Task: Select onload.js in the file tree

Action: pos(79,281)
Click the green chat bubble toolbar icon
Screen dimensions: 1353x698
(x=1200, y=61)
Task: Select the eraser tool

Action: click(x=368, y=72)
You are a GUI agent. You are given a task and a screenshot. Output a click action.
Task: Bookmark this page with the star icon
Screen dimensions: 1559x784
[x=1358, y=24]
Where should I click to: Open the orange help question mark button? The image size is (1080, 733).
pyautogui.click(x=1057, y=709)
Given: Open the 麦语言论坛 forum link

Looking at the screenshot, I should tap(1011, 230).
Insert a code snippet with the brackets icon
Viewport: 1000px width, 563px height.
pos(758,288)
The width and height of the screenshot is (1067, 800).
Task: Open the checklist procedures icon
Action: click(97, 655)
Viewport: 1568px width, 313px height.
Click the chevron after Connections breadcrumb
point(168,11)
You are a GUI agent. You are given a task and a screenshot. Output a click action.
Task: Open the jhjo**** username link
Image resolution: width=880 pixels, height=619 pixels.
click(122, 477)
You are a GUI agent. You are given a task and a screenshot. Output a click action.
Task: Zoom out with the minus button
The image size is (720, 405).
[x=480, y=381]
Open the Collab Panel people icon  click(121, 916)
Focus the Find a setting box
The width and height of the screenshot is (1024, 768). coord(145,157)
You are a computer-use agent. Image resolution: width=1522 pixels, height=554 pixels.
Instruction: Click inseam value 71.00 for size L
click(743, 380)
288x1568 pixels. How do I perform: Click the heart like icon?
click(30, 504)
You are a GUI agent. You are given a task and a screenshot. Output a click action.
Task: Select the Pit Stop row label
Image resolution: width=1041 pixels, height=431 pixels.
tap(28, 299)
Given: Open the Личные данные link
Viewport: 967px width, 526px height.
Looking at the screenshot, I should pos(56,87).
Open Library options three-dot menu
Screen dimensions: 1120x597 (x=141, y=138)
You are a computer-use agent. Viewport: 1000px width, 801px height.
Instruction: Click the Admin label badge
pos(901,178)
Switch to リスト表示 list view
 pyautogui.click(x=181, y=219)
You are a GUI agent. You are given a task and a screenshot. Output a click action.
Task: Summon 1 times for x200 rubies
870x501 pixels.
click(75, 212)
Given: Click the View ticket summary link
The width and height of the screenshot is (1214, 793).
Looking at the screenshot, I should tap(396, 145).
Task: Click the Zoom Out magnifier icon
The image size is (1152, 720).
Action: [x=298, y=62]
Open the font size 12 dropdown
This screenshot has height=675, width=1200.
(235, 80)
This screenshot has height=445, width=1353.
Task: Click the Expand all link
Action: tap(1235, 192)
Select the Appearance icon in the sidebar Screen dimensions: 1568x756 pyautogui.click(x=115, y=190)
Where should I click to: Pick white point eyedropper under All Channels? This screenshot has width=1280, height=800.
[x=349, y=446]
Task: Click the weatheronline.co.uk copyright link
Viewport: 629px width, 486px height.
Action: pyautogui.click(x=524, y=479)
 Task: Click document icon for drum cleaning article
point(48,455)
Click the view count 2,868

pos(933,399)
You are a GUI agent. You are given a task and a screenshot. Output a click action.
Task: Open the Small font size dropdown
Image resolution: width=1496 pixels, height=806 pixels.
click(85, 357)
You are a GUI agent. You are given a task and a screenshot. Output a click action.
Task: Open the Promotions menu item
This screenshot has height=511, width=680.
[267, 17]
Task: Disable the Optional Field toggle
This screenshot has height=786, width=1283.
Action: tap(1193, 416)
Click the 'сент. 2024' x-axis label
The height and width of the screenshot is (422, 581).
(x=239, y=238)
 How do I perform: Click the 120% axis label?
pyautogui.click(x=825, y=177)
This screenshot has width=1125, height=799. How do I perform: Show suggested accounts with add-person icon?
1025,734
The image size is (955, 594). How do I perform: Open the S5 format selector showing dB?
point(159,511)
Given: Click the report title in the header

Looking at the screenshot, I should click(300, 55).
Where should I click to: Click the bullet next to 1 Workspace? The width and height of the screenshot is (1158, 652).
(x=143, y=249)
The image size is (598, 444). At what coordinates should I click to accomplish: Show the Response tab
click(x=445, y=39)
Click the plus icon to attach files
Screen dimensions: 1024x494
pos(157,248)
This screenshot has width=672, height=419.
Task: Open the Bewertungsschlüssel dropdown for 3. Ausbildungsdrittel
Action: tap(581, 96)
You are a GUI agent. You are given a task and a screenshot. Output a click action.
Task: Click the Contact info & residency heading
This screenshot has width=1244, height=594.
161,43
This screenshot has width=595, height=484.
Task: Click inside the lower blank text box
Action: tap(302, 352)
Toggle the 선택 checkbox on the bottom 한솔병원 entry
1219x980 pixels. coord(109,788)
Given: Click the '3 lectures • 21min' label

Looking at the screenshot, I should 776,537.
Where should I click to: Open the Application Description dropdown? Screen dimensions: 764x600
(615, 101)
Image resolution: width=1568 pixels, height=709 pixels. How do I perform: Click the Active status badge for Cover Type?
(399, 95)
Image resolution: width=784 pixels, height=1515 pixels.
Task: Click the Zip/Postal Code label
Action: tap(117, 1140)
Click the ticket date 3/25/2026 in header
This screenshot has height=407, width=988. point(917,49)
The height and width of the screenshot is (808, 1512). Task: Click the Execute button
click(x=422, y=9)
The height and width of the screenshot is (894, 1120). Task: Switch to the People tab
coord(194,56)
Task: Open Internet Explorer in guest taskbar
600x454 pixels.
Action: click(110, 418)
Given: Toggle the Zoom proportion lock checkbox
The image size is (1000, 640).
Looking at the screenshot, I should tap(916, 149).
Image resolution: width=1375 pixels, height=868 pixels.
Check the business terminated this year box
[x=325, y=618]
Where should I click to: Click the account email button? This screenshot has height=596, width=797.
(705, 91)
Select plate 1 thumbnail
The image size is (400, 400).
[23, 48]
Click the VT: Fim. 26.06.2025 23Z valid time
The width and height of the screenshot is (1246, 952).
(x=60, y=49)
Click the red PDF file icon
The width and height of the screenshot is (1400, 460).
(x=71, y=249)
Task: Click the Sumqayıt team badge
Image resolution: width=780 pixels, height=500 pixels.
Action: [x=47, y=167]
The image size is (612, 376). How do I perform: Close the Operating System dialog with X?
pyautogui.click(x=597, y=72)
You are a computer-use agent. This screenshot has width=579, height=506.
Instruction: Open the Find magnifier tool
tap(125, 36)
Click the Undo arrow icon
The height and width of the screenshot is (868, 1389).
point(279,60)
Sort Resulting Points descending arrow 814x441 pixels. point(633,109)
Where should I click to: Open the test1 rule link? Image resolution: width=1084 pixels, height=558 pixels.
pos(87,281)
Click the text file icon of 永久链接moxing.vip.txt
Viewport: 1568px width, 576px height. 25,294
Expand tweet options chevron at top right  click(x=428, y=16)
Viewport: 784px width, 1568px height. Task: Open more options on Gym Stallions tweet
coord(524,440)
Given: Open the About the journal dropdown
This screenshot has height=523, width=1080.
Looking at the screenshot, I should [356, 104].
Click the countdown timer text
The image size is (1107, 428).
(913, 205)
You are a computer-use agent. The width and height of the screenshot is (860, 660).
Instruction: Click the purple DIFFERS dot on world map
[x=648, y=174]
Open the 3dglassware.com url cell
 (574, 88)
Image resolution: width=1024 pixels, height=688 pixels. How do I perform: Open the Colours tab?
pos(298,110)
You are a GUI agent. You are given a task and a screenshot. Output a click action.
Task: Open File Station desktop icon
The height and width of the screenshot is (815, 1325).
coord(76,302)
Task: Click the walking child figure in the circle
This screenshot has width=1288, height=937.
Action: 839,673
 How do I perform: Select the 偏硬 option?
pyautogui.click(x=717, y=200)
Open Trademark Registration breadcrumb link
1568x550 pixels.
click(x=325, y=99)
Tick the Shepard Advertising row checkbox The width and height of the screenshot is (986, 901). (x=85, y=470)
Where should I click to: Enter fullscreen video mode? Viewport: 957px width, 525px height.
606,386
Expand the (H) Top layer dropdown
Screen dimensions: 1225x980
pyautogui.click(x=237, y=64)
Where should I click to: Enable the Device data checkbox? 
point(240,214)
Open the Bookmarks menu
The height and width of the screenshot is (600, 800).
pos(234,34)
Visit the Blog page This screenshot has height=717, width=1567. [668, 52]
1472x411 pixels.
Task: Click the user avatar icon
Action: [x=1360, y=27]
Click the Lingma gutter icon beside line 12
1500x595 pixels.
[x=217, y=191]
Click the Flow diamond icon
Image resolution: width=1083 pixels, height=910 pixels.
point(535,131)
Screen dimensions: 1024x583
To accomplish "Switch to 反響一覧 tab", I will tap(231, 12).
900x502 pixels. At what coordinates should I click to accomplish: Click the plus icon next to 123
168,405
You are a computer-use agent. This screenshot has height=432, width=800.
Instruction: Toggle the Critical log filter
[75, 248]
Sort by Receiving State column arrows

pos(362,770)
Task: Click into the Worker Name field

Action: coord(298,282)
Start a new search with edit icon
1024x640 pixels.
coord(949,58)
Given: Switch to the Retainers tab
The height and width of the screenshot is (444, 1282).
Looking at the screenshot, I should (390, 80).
··········
WORK REQUIRED:
Output exactly the lines from the one containing "Given: Switch to the Retainers tab" through the last line of the entries, both ends included.

ANSWER:
Given: Switch to the Retainers tab
The height and width of the screenshot is (444, 1282).
Looking at the screenshot, I should (390, 80).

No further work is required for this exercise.